Turning around, Nate looked down at the three men still in the boat as it continued to hit the break wall and fill with water. Nate reached for Ben, but a wave pulled him from his grasp and sent Ben flying from the front of the boat to the back. All three men were soaked in the freezing water. It was still dark, but Nate could make out the waves as they came toward the boat. Seeing another break, he grabbed Ben’s hand and pulled him onto the rocks.
Ben immediately called 911, while Ken and Steve remained in the boat trying to salvage whatever they could. Ken threw Nate a rope and handed him a couple guns before struggling out of the boat and onto the nearest rock, where he lay exhausted. Around the boat, it looked like a bomb full of decoys had exploded. They were spread across the water and flying up against the break wall.
Steve, the last to leave the boat, was completely drained. As he attempted to climb to the rocks, the waves began crashing again. Ken, who was lying on the rocks next to the boat, managed to pull Steve from the boat and straight on top of him. At first, Nate thought Ken had been washed under but then realized he was under Steve, who didn’t have the strength to move.
Pulling on his life jacket and shouting encouragement, Nate got Steve to a higher rock, and soon, they were all out of danger. The water rescue division of the Sandusky fire department arrived from the backside of the break wall, picked the men up and took them to the ambulance waiting on shore.
“They made us go to the ambulance to make sure nobody was in shock or anything, but we were OK,” Nate said.

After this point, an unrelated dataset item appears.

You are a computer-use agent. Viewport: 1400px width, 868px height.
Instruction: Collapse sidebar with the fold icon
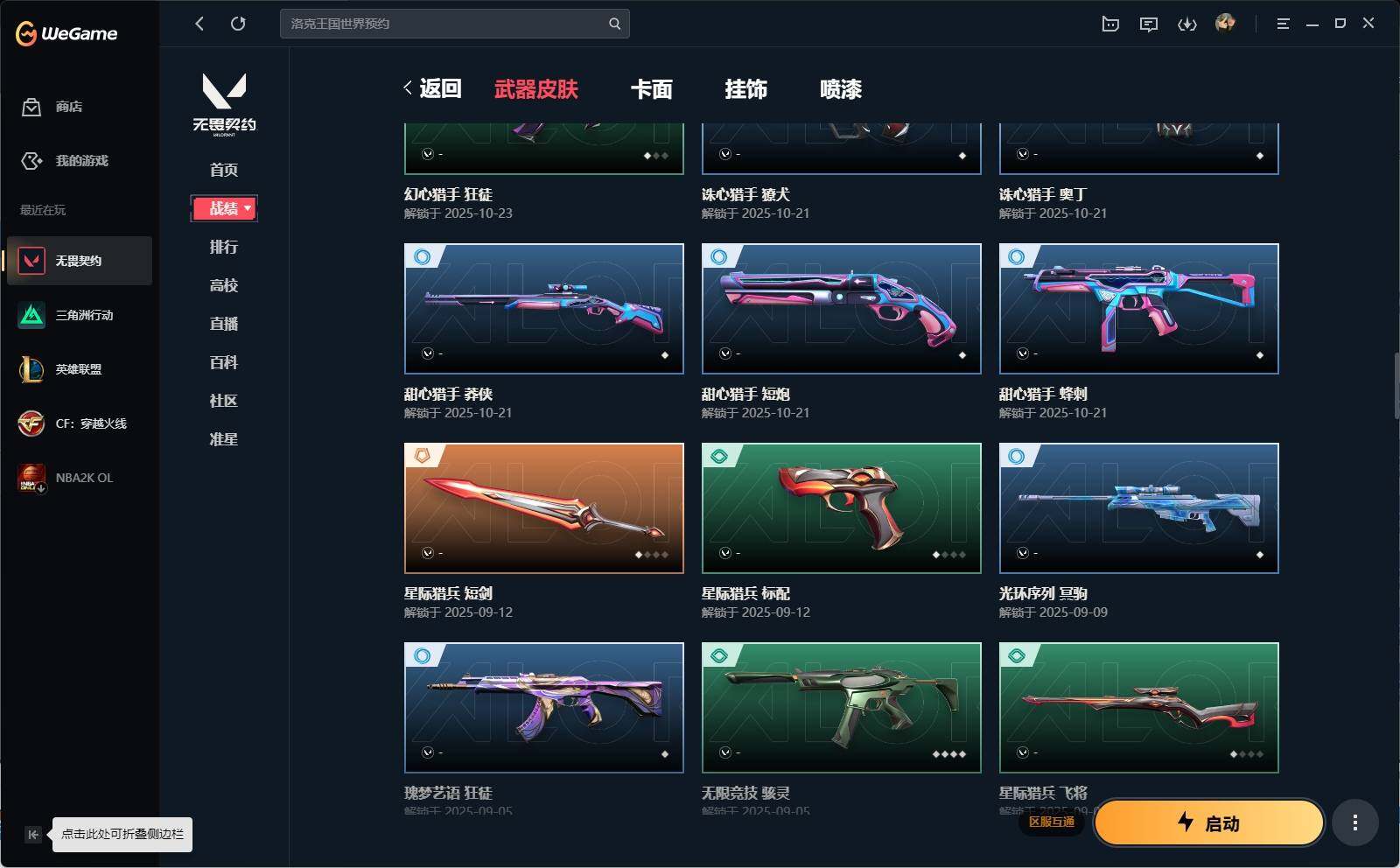click(x=32, y=835)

The men actually joked about their adventure gone awry and spent their time in the ambulance trying to figure out how they could hunt the next day. Ben began singing Gordon Lightfoot’s The Wreck of the Edmund Fitzgerald, an apropos song that warns of the tumultuous nature of the Great Lakes and what Lightfoot calls the “Gales of November.”
What these fortunate hunters learned and all hunters should remember is that Mother Nature can be a cruel and exacting teacher, and as the old Boy Scout Slogan says, “Be prepared.”
Sidebar: On Armistice Day 1940, a blizzard descended upon the upper Midwest and caught hundreds of duck hunters unprepared. Estimates vary, but most accounts of the time put the death toll from drowning and/or exposure on that ill-fated day at 50 plus hunters… the worst in duck hunting history.